Depression and 24-Hour Urinary Cortisol in Medical Outpatients with Coronary Heart Disease: The Heart and Soul Study

Otte C, Marmar CR Pipkin SS, et al. ; Biological Psychiatry 2004; 56 (4); 241-247

Commented by Dr Kayhan Ghatavi, 23 Sep 2004

Background

Depression is common in coronary heart disease (CHD), and carries increased morbidity and mortality. Elevated cortisol has been associated with both depression and CHD independently. Thus, cortisol may serve as a mediator between depression, cardiovascular disease and cardiac morbidity.

Purpose

Examine the association between current depression and 24-hour urinary cortisol levels in CHD.

Methods

Cross-sectional design involving 693 outpatients with documented CHD enrolled in the Heart and Soul Study (ref. 1). Current and lifetime depression were evaluated using the Computerized Diagnostic Interview Schedule (CDIS-IV). 24-hour urine was collected and analyzed for urinary cortisol.

Potential confounding variables by history included age, gender, smoking, checklist of 45 medical illnesses, medications, alcohol consumption and body mass index. Blood pressure, fasting glucose, glycosylated hemoglobin and lipid profile were also obtained. Cardiac disease severity was determined by echocardiogram (ejection fraction) and exercise stress test.  

Parametric and non-parametric statistical tests were used.

Results

138 (20%) of the sample had depression. Depressed patients were younger, more likely to be female, smoke, use psychotropic medications and less likely to use statins. Adjusting for covariates, depressed patients had higher cortisol levels than nondepressed (adjusted mean ± SD: 41 ± 21 μg/day vs. 36 ± 21 μg/day; p = .01).

The incidence of depression increased by quartile of cortisol (p<.01). Adjusting for covariates, patients in the highest quartile of cortisol had twice the odds of being depressed compared with the lowest quartile (OR 2.4, 95% CI 1.3-4.4, p < .01).

The presence of comorbid generalized anxiety or posttraumatic stress disorder (measured by CDIS-IV) in 14% (N=97) of the sample did not influence the assocaition between depression and cortisol. There was no association between cortisol and markers of cardiac disease severity.

Discussion

While activation of the hypothalamic-pituitary-adrenal (HPA) axis has long been proposed as an important link between CHD and depression, this is the first study to demonstrate a direct association by increased cortisol levels in depressed CHD patients.

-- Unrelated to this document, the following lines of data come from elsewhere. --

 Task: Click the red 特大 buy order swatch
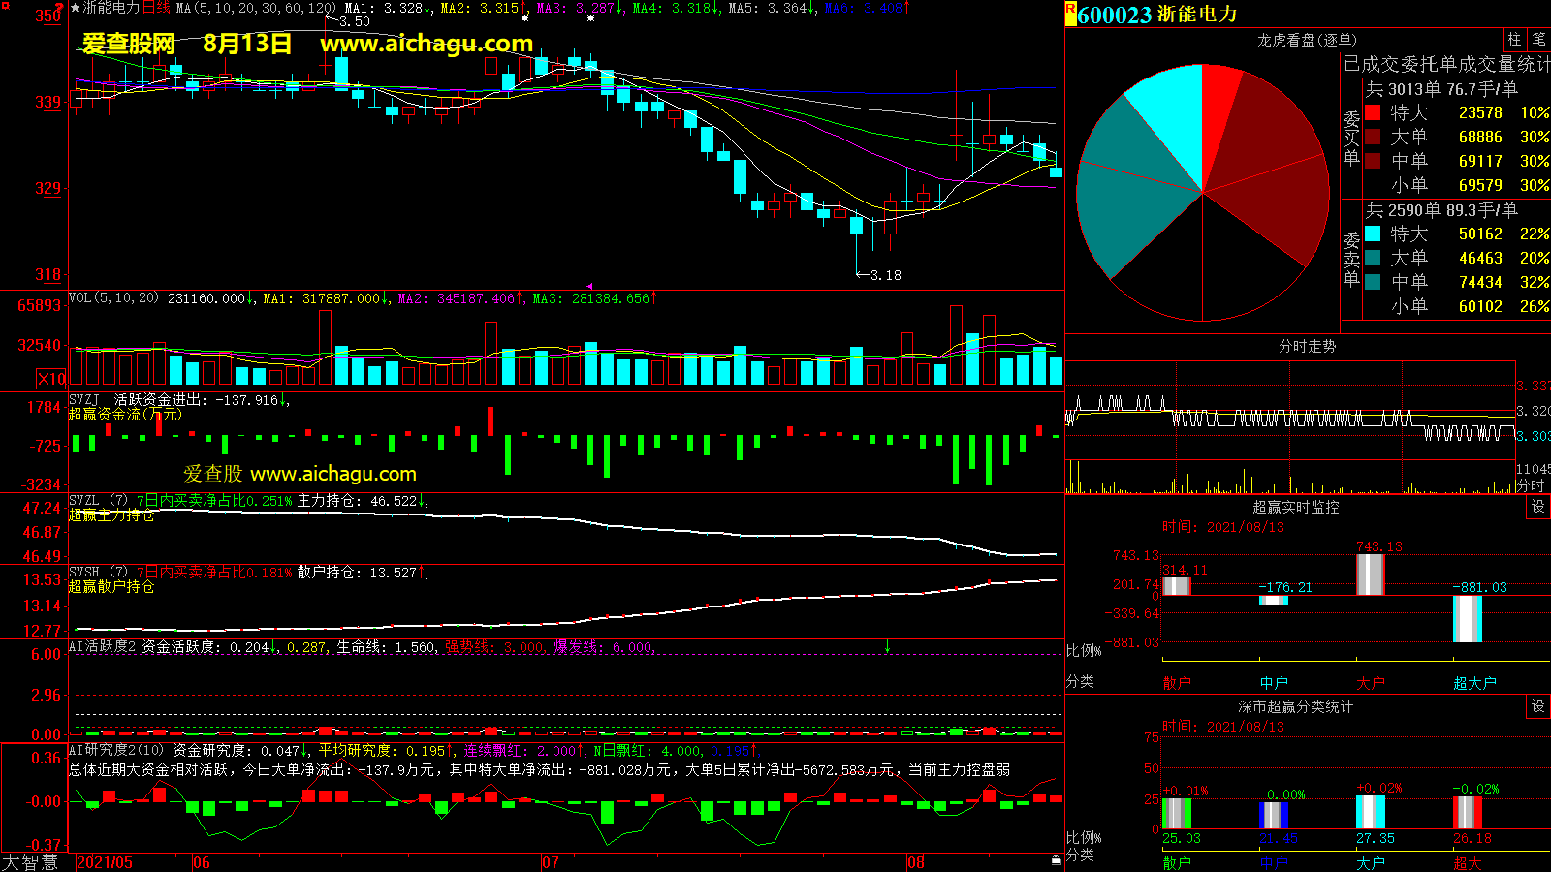coord(1373,112)
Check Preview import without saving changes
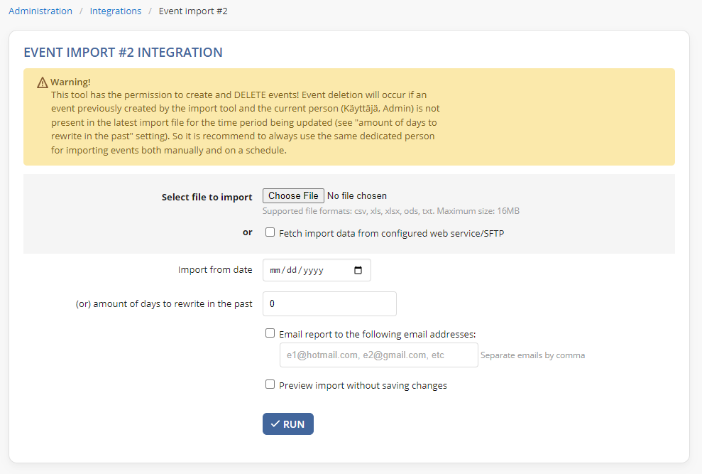 click(270, 384)
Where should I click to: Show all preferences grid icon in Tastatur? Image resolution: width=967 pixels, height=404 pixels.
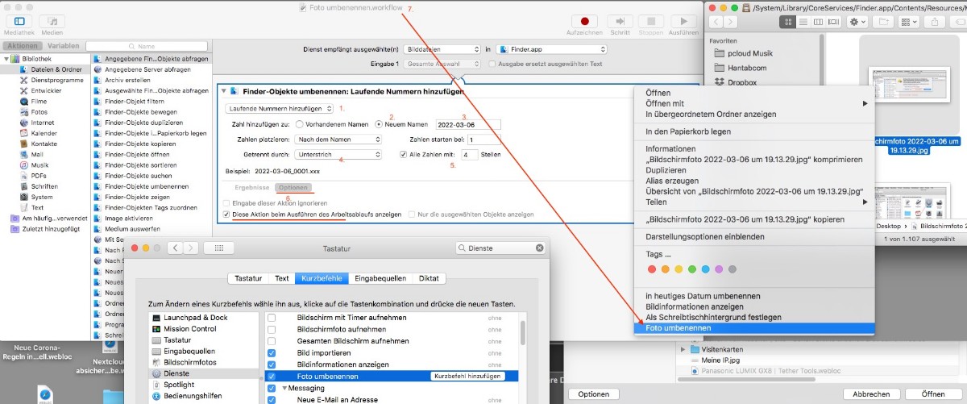(x=218, y=249)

The study’s strengths include its large sample size, where many such studies evaluating mechansims between depression and CHD have been small. Reliable measures of depression and cardiac severity were used, and important confounds were considered.

Main limitations include the cross-sectional design, whereby direction of causality cannot be determined. Only 17% of the sample being women also limits its generalizability.

The association between low perceived social support (LPSS) and cortisol would have been valuable, as LPSS has been consistently implicated in the development and maintenance of depression in CHD patients. Those with a weaker support network may be more vulnerable to stress and activation of their HPA axis.

As for the role of stress, all depressed patients were informed of this diagnosis and asked to follow-up with their primary care providers, just prior to the 24-hour urine collection. It is possible that this information may have contributed to stress and a transient rise in cortisol.

The significantly lower use of statins in the depressed group is an interesting finding, and raises further questions about the potential mutative role of statins in the association between depression and cardiac disease (ref. 2).

There was no association between cardiac disease severity and cortisol, which weakens the theory of cortisol being a mediator between depression and cardiac mortality. The potential, however, for cortisol to trigger future coronary events in depressed patients was argued. In fact, the researchers plan to adress this question by following the sample prospectively.

References

1. B. Ruo, J.S. Rumsfeld, M.A. Hlatky, H. Liu, W.S. Browner and M.A. Whooley, Depressive symptoms and health-related quality of life The Heart and Soul Study, JAMA 290(2003), pp. 215–221.

2. Lespérance F, Frasure-Smith N, Théroux P, Irwin M. The Association Between Major Depression and Levels of Soluble Intercellular Adhesion Molecule 1, Interleukin-6, and C-Reactive Protein in Patients With Recent Acute Coronary Syndromes Am J Psychiatry 2004 161: 271-277.